Page 118 - REACHING ALWAYS FOR MY SECOND ELEMENT
P. 118

Sometimes I find it so difficult to govern my life. This week has been hard to navigate without my Joyselyn. Asking

                    myself what she would suggest I do with this or that. So many memories come to mind when viewing her closet and its
                    content. What would you have me do with this baby? WOW! I forgot about that. Do you remember when we; that was
                    a fun day for us. I will forever miss more days like them. Oh, how I hope, wish, and pray you were now beside me.

                    How I long for your whispering in my ear. Guiding me on with what to do next and telling me you love me. Fanaticized
                    months with you still living with me. Missing you to have and hold brings me to awaken nightmares that you are no

                    longer there for such pleasures. I know my Joyselyn is forever gone from this life, but my heart and mind are still so full
                    of her.

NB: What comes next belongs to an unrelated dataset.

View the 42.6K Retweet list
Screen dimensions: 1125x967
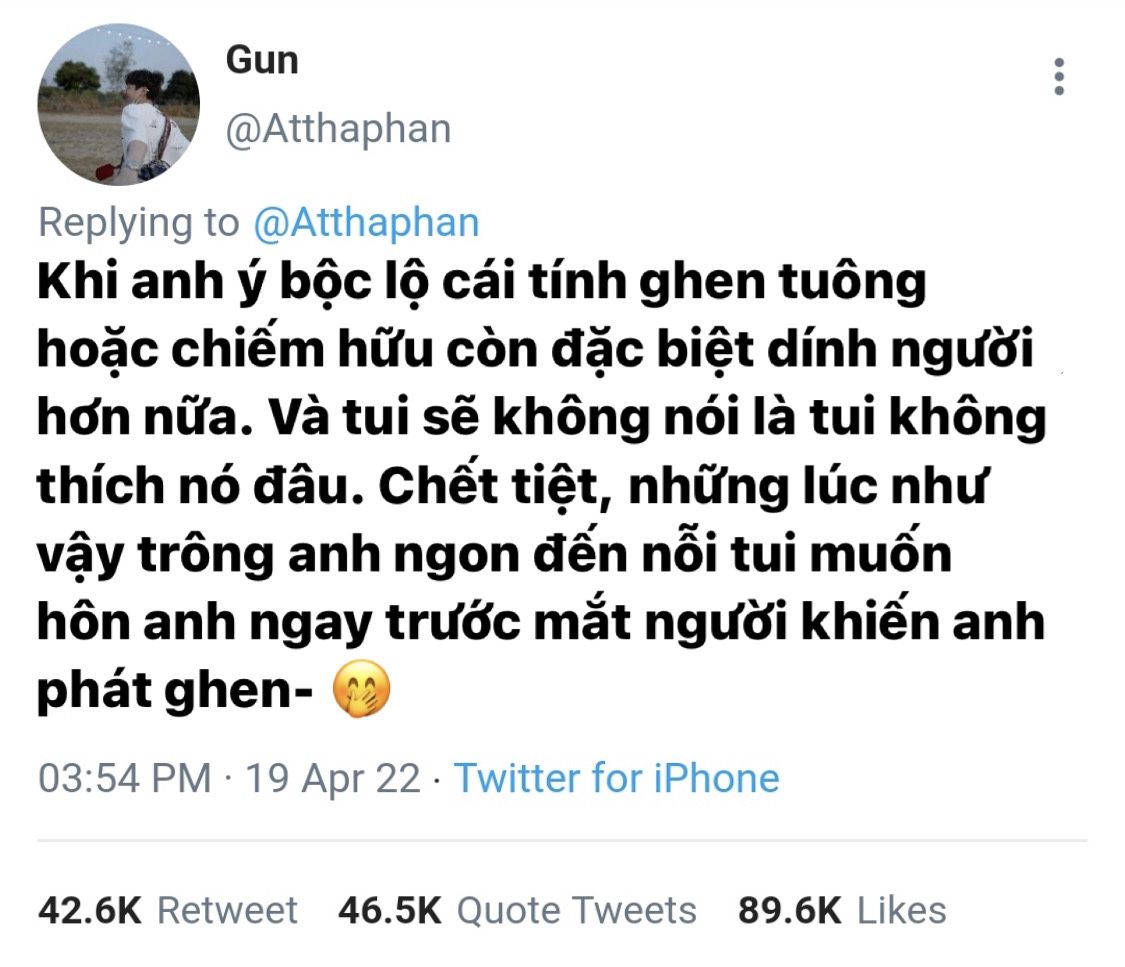tap(168, 910)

That will never be a miss.

                    Nov. 13, 2020



                    I am standing in this closet of Joyselyn’s, inhaling deep in hopes of just one little lingering scent of her being.

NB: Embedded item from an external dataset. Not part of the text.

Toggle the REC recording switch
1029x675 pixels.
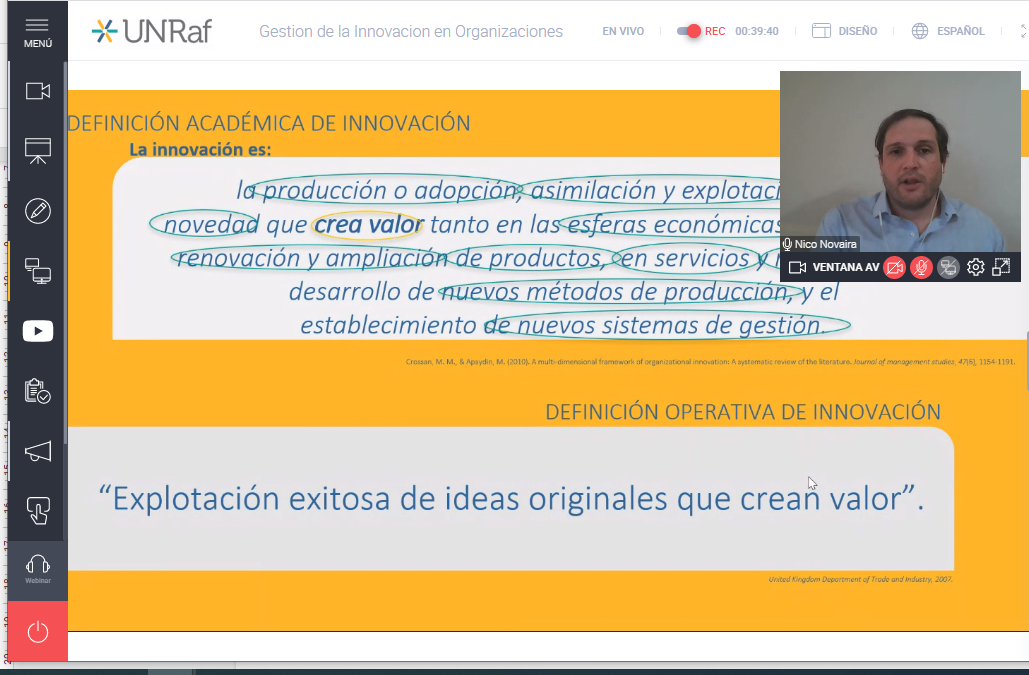(x=689, y=31)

                    Memories flooded my mind, my heart aching to be filled again with the life and love of my Joyselyn. A challenging time

                    for me. What a rush of thoughts, emotions that weaken; knees want to give out from under me—all her garments like
                    a treasure. Seeing life as she displayed them. Remembered moments, events, places, and how she felt in my arms

                    while wearing them. How beautiful, radiant, and full of life she is. How I love being hers, how I love being at her side.
                    Even now, I treasure the thought. I can only close my eyes and pretend.